The West Bank as a geographic whole ruled by the Palestinian Authority continued to live in the pre-Palestinian world Daqqah described, or what others have called the “post-political and post-Palestinian nightmare” — a world where a section of Palestinians took secret solace in the PA’s collaborationism because it gave them the illusion of safety from the Zionist monster that was tearing through Gaza. But other parts of the West Bank did the opposite, spreading the model of small armed resistance groups from the city to the countryside.
In a sense, the world Walid saw had shifted. The dissolution of Palestinian consciousness hadn’t worked, and the attempt to “remake” Palestinians into docile subjects was an abject failure. The new objective was no longer to “remake,” but to exterminate. The process of erasure continued for six months, and Walid emerged as one of its martyrs, dying of systematic and deliberate medical negligence.
The reason that shift occurred is that it became apparent that decades of the attempted domestication of the Palestinian liberation project, while nominally successful on the structural level in the West Bank, had little to show for itself when it came to pacifying the young generation of prisoners in the big prison.

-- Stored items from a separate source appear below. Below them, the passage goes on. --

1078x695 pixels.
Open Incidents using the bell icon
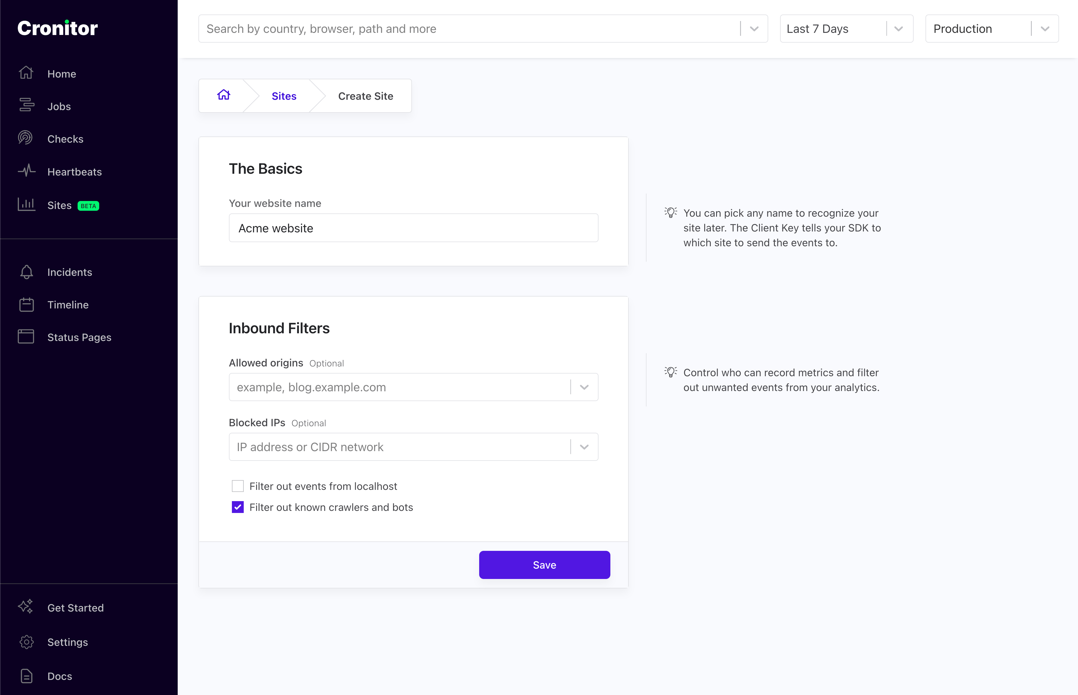point(26,272)
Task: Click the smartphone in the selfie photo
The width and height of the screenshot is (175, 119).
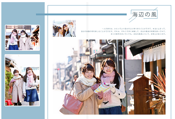Action: pos(70,23)
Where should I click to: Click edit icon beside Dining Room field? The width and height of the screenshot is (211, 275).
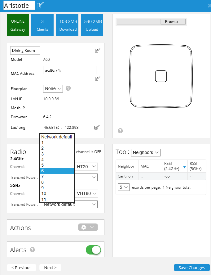(97, 51)
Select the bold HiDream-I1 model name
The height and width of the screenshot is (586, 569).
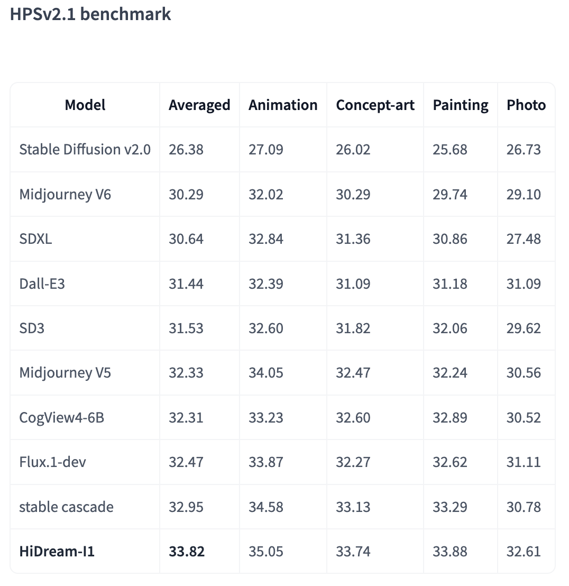coord(57,552)
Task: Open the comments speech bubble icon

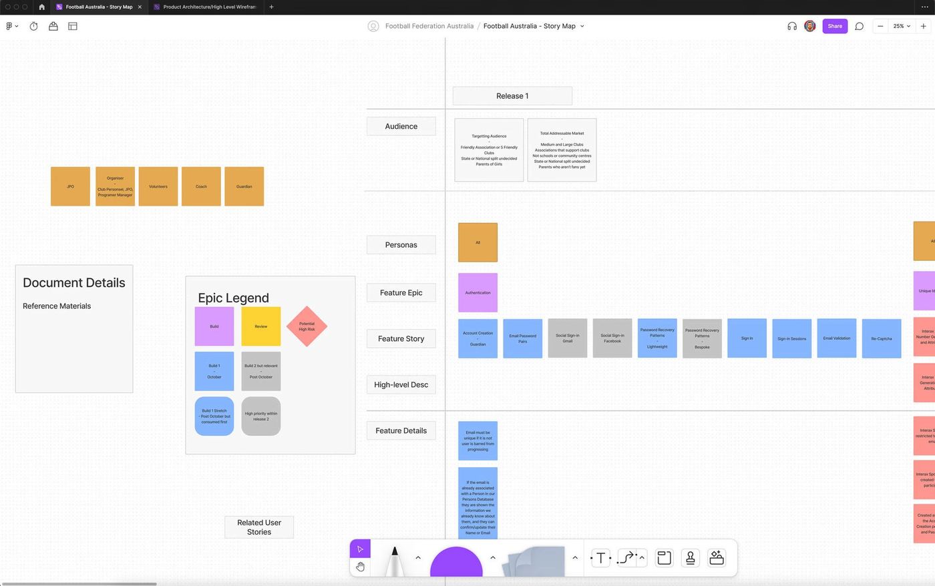Action: coord(860,26)
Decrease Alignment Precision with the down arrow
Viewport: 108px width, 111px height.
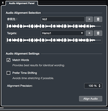(x=100, y=87)
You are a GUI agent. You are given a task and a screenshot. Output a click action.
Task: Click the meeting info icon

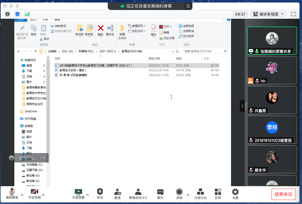coord(7,14)
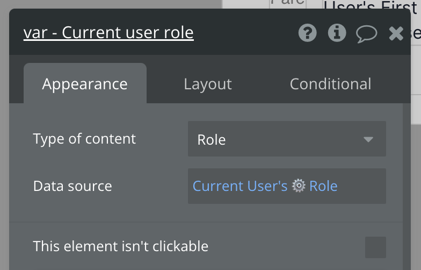Open the Conditional tab
The width and height of the screenshot is (421, 270).
(330, 84)
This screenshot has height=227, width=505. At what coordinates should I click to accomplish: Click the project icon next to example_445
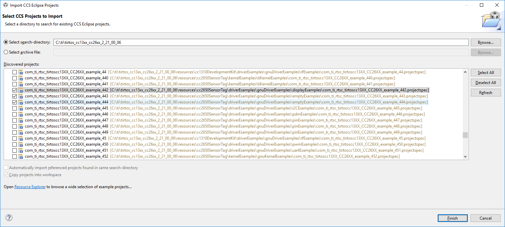pyautogui.click(x=20, y=108)
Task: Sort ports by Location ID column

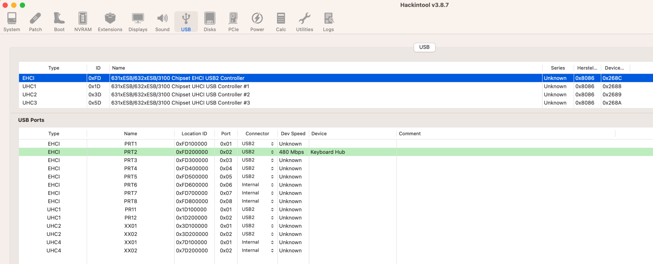Action: [x=194, y=134]
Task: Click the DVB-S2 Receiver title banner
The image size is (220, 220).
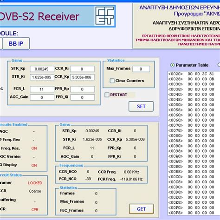Action: tap(58, 16)
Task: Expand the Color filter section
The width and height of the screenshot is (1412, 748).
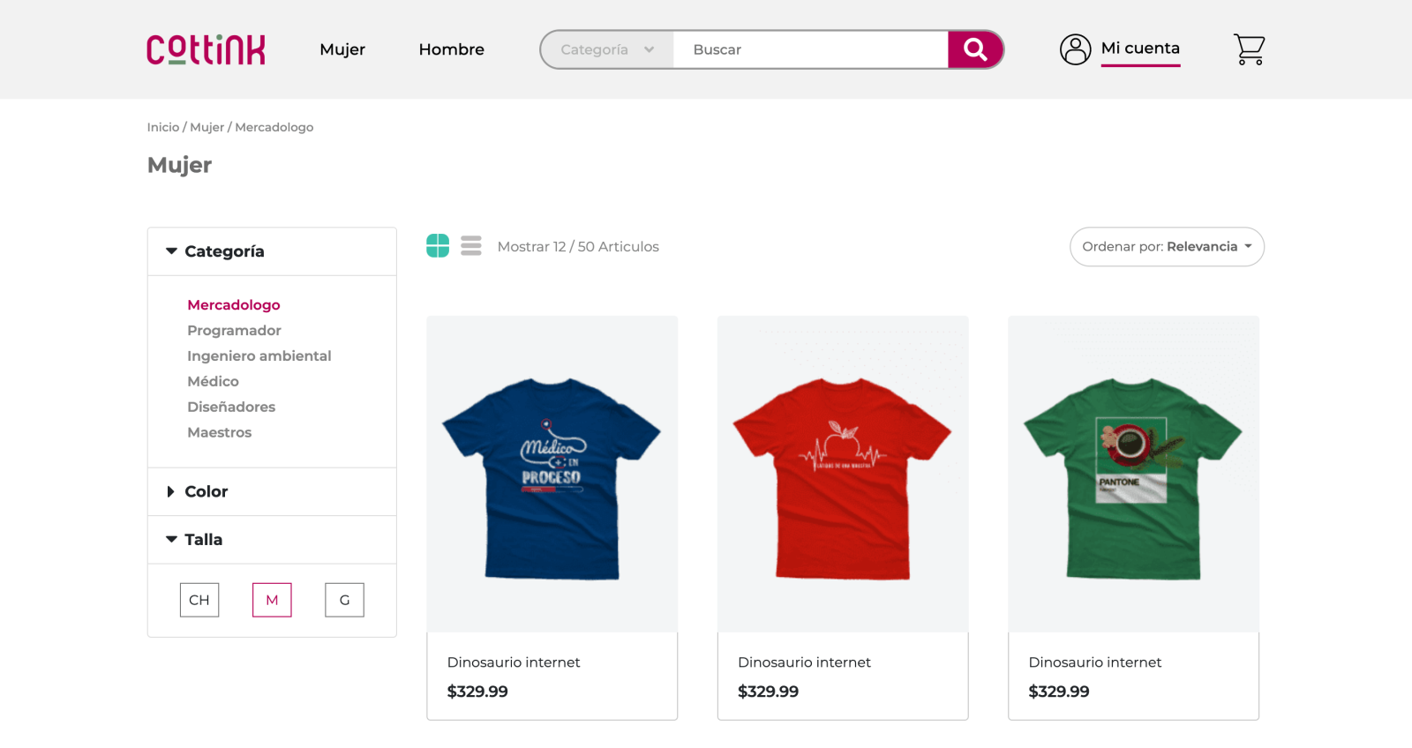Action: [207, 491]
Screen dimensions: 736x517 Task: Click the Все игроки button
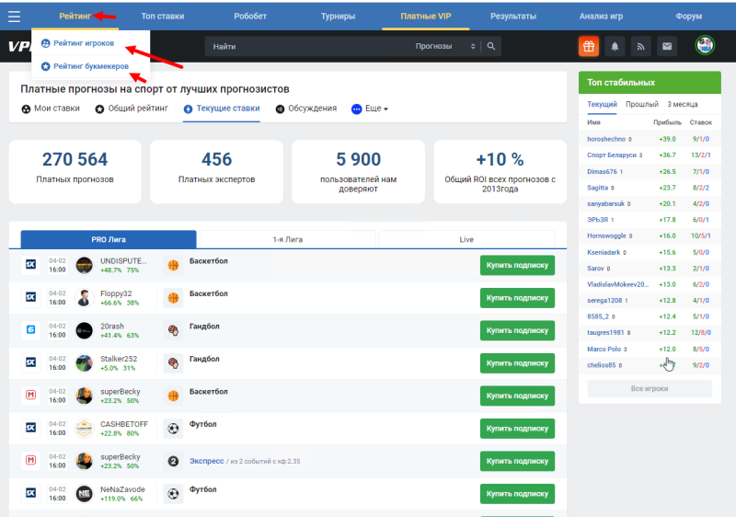pos(649,389)
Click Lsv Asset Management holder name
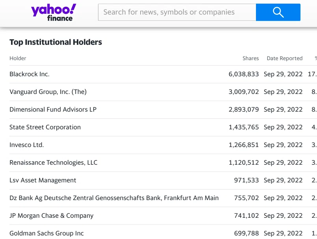This screenshot has width=317, height=239. pos(43,180)
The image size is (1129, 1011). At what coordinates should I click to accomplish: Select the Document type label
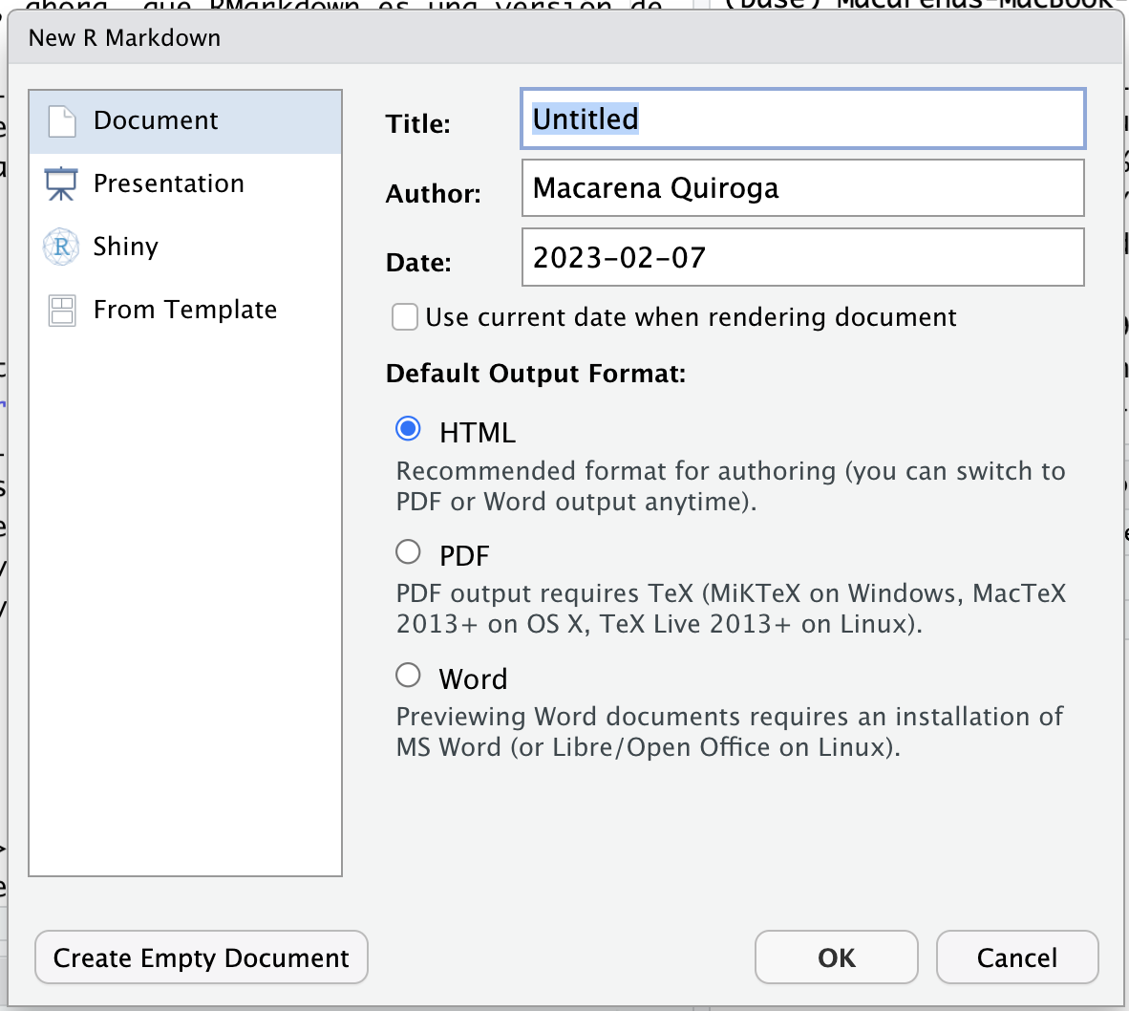tap(156, 120)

The same could be said of the little prison, too. Walid’s struggle throughout his decades of imprisonment is a testament to that. While he pointed out that the prison authorities had successfully imposed a voluntary silence on the Palestinian prisoners’ movement during Israel’s earlier wars on Gaza, which he saw as a testament to the extent of Israeli control over prisoners, he never accepted that reality as inevitable. His subsequent actions in the little prison and the actions of his counterparts in the big prison are the greatest evidence that the Iron Wall was not invincible.
He made this clear in his own words when explaining why he wrote Tale of the Oil’s Secret.
“The prison does not confine us with its walls and barbed wire alone,” he said in a smuggled recording. “And my motivation in writing Tale of the Oil’s Secret was not to be creative, but to remain steadfast within my imprisonment.”
He believed that his steadfastness in prison would not have been possible had he not freed himself from its confines. He defied it in more ways than one, from giving life to Milad to speaking to his people who languished in the big prison on the other side — because, as he said, “as much as I desired to be freed from prison, I wanted to free myself from the prison inside me.”